▶ Exercise requirements:
Quote the material below word for word, everything from the line containing "You are a computer-use agent." down to the end, leaving out the pictures.

▶ Input for this task:
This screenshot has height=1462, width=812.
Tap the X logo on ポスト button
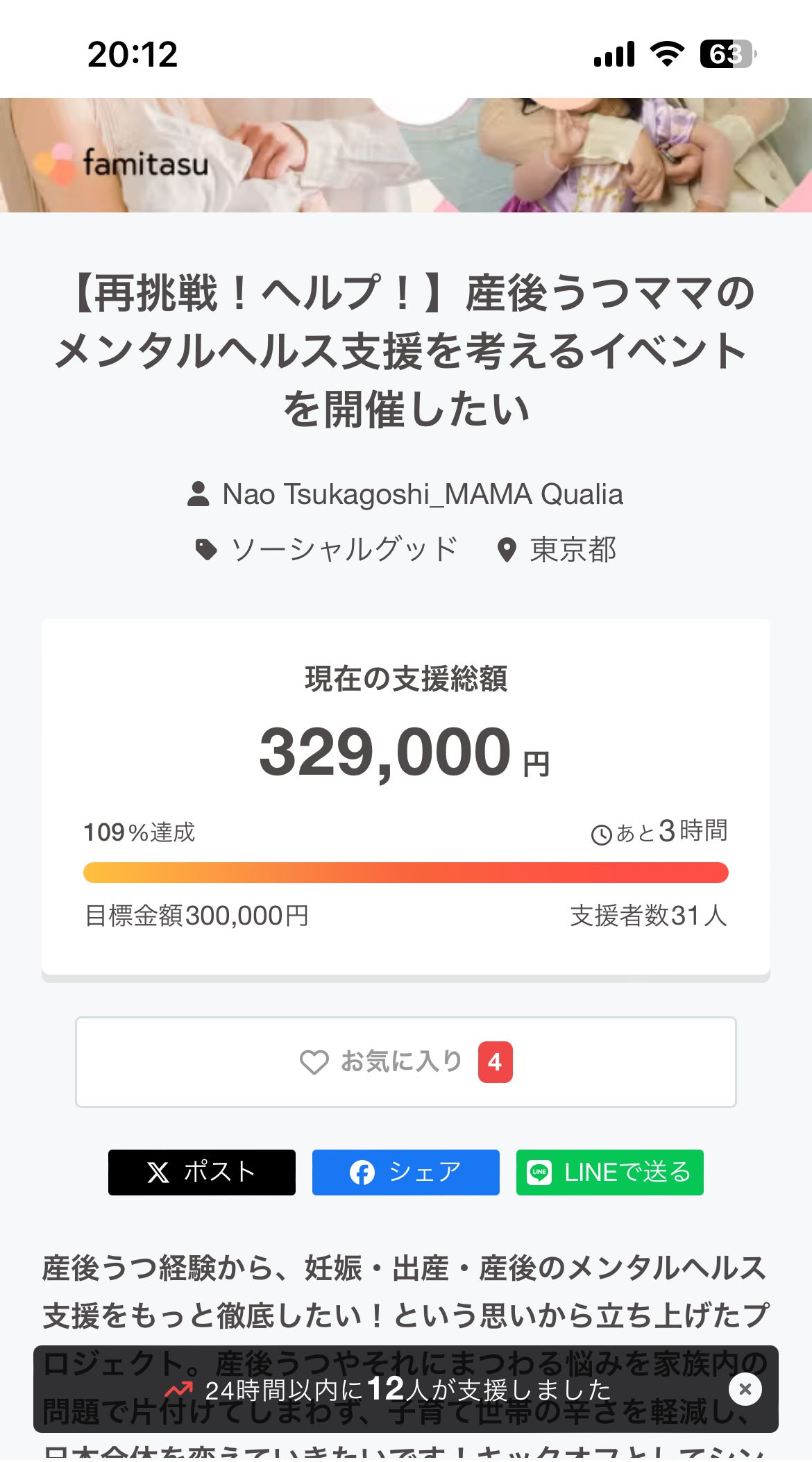click(x=158, y=1173)
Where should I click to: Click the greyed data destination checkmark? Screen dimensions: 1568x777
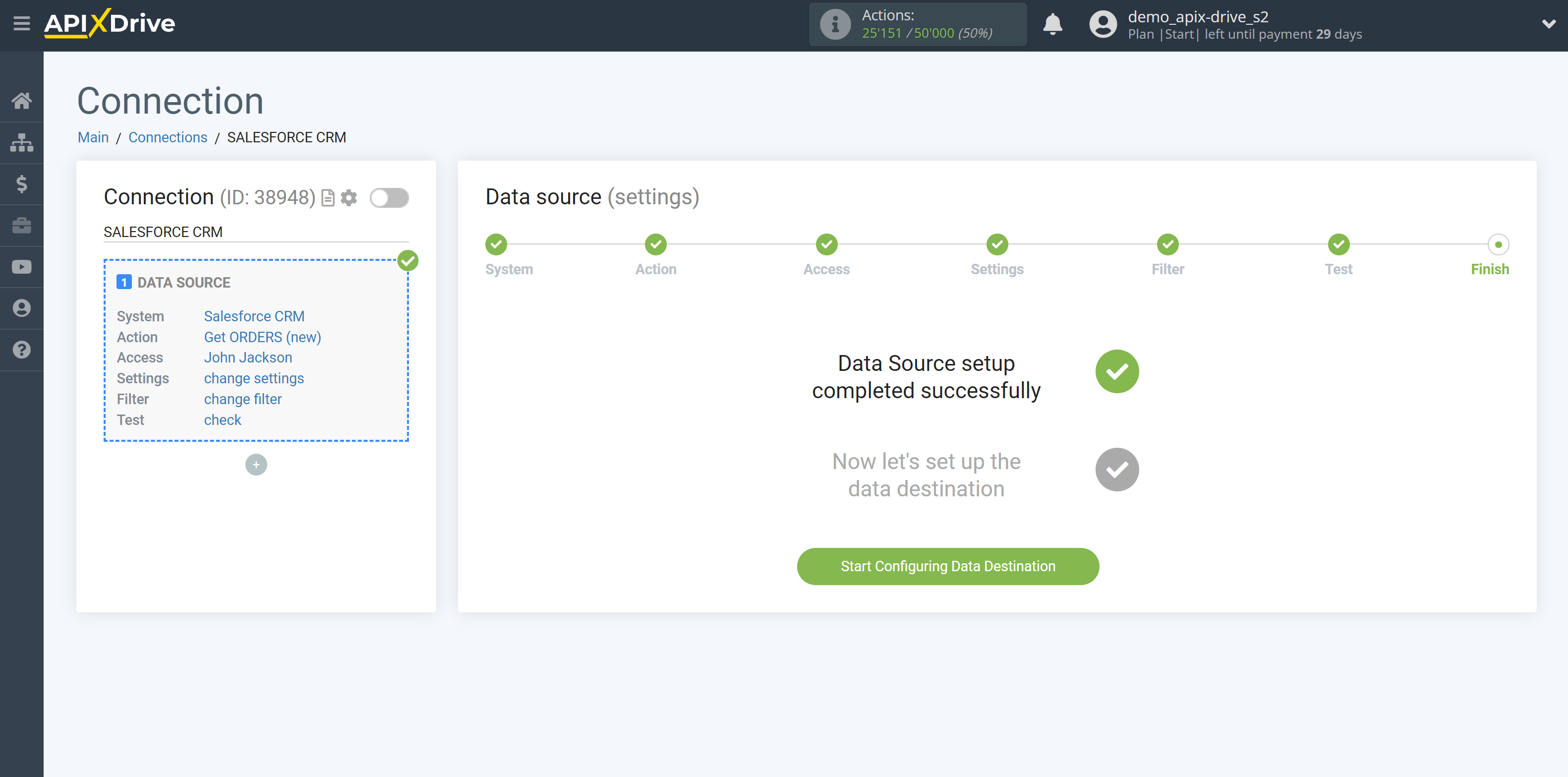1116,470
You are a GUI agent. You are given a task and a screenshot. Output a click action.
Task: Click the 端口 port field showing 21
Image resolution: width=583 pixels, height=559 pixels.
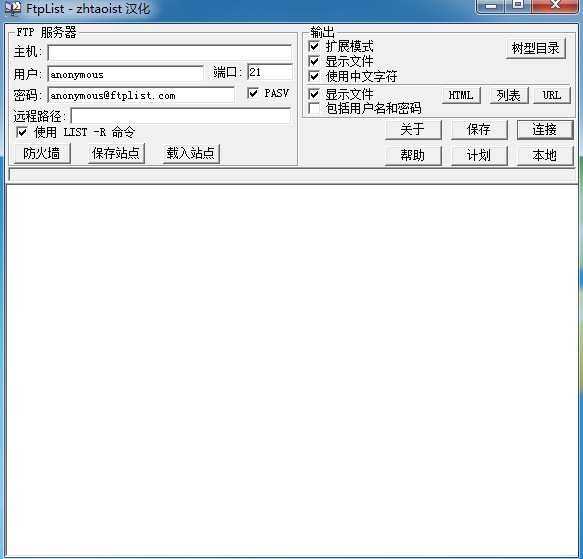click(x=270, y=72)
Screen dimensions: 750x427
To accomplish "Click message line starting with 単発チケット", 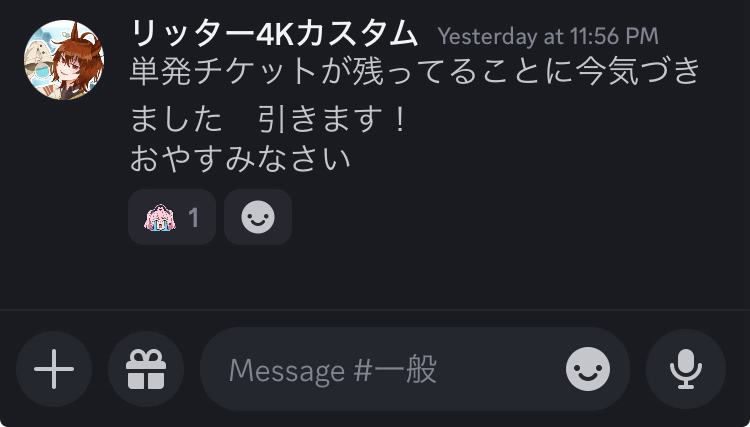I will click(415, 71).
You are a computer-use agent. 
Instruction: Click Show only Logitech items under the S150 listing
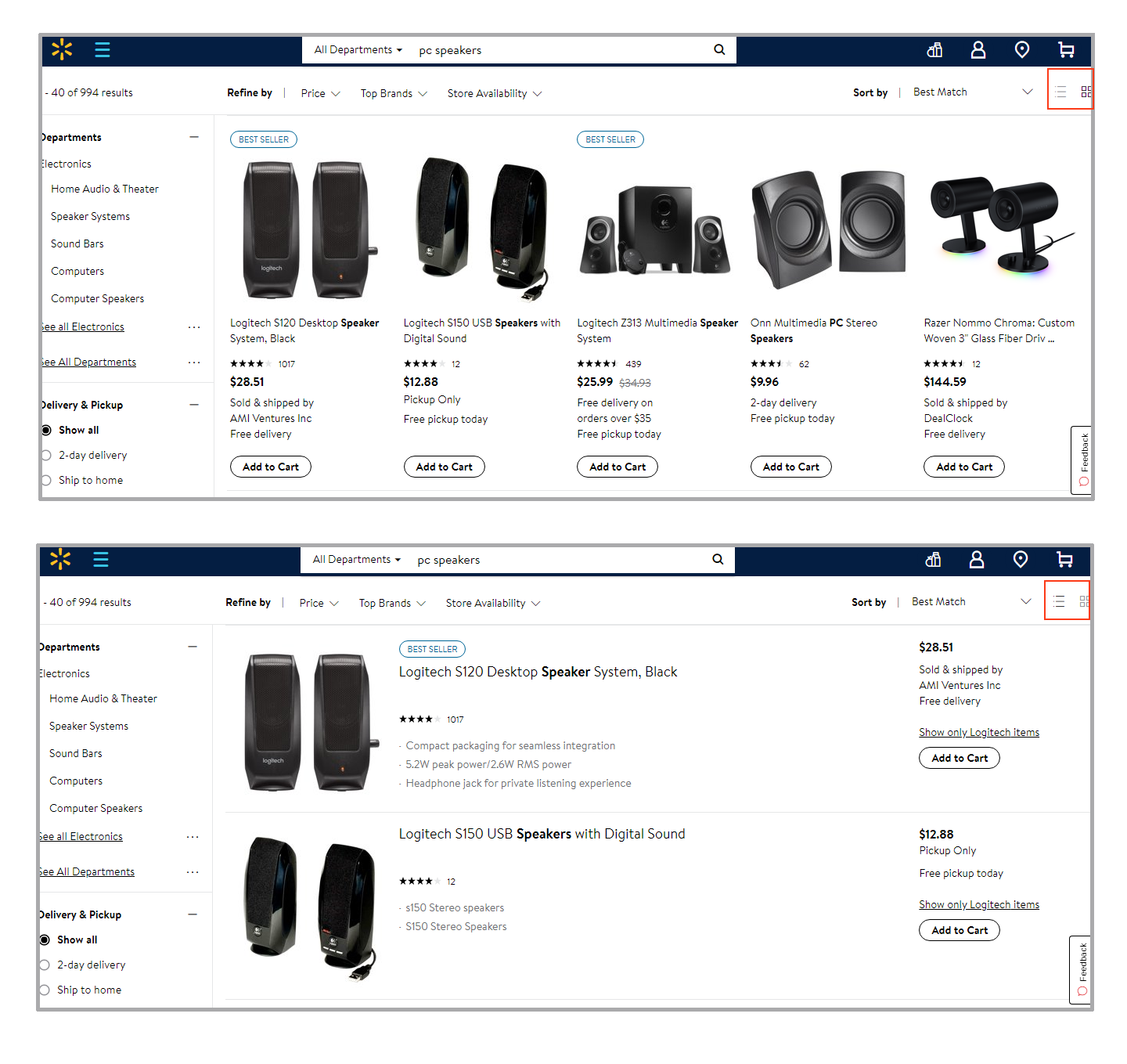(x=979, y=905)
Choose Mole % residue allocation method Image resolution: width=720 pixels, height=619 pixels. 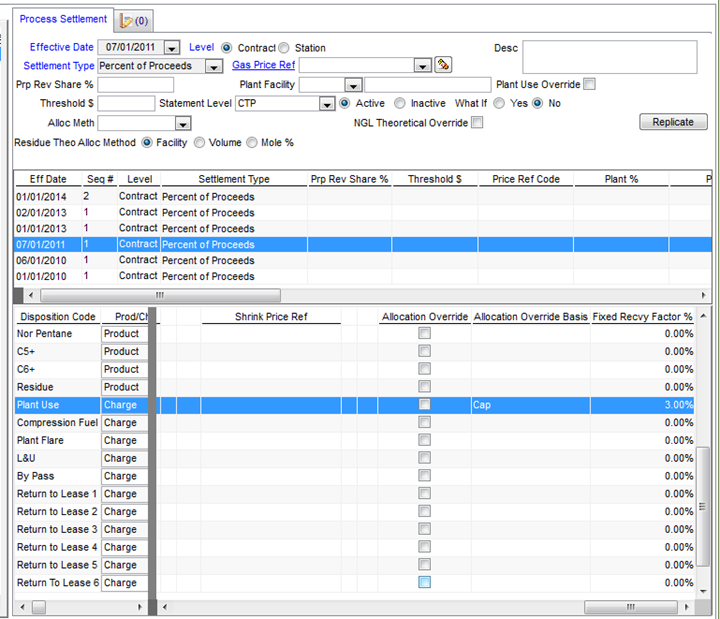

▶ Written answer:
You are a computer-use agent. 
Instruction: Click Show only Logitech items under the S150 listing
(x=979, y=905)
Choose Mole % residue allocation method Image resolution: width=720 pixels, height=619 pixels. 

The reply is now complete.